暗闇の中から、少し起こったような貴久の声が聞こえて来た。



「だって、あたしはエマと一緒に河原にいたんだよ? それに、古いスマホだって持ってる。それなのに、どうしてかあたしの周囲の人ばかりが犠牲になって――」



そこまで言った時、不意に抱きしめられていた。



布団の上から、ギュッと腕が回される。



「そんなこと考えなくていい。
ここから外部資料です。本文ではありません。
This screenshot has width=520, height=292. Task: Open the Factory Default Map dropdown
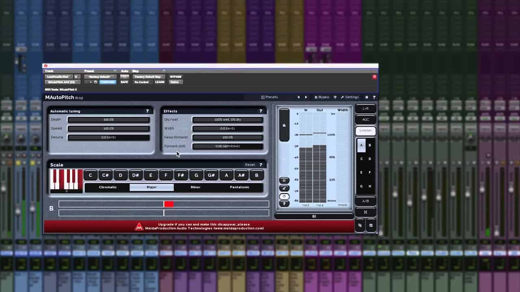click(x=148, y=77)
ナナカがいなくなったら、俺は生きていけない」



こんな時なのに、ドキッとしてしまった。



「貴久……」



「なにがあっても、ナナカは俺が守るから」



貴久はそう言い、あたしの頬にキスをしたのだった。


☆☆☆


そして、夜中の2時半頃だった。



薄い眠りに包まれていたあたしの耳に、眠りを妨げる音が聞こえて来た。



ピリリリリッピリリリリッ。



突然鳴りはじめたスマホの音に最初は顔をしかめ、次に勢いよく跳ね起きていた。



「貴久……」



月明かりが入り込む室内で、貴久はすでに目を覚まして布団の中からジッとスマホを見つめていた。



「大丈夫だ」



貴久はそう言い、電気をつけた。



眩しさに目を細め、鳴っているスマホを確認する。



エマのおもちゃ箱から出て来た、あのスマホであることを確認して大きく息を飲んだ。



「本当にかかってきたな……」



貴久はそう言い、画面を確認する。



充電がないはずのスマホは鳴りやまず、画面には【ユミコ】の文字が表示されている。



「出るの?」



「もちろんだ」



貴久は頷き、あたしが止める暇もなく電話に出てしまった。



「もしもし?」



貴久の声にあたしはゴクリと唾を飲み込んだ。



近づいて耳をそばだててみると、穂香の時に聞いた水の音が微かに聞こえて来た。



「これ、川の音だな」



貴久の言葉にあたしは頷く。



今日あの河原へ行ったばかりだから、すぐにわかった。



最初はなんだかわからない水音だったが、あの場所に関連している音だったのだ。



やがて水の音に混ざり、赤ん坊の泣き声が聞こえ始めた。



オンギャアオンギャアオンギャア!



誰かに助けを求めているような、悲痛な泣き声。



その泣き声を聞いているだけで胸が張り裂けそうな切なさを感じた。



「赤ん坊の泣き声……?」



貴久は驚いたように呟いた。



そして続く、女のうめき声。



「この声がユミコさんなのか?」



「わからない」



あたしは左右に首を振って答えた。



今までの話をつなげて行けば、このうめき声はユミコさんのものになるけれど、そう言い切ってしまうには情報が少なすぎた。



「エマは電話を切らないでって言ってた」



あたしの言葉に貴久は頷く。



思い返してみれば、穂香が途中で電話を切っていたっけ。



もしかしたら、理香先生も途中で電話を切ってしまったのかもしれない。



そして、2人ともいなくなった……。



そう考えた時だった。



『助けて』



受話器の向こうから、確かにそんな声が聞こえて来たのだ。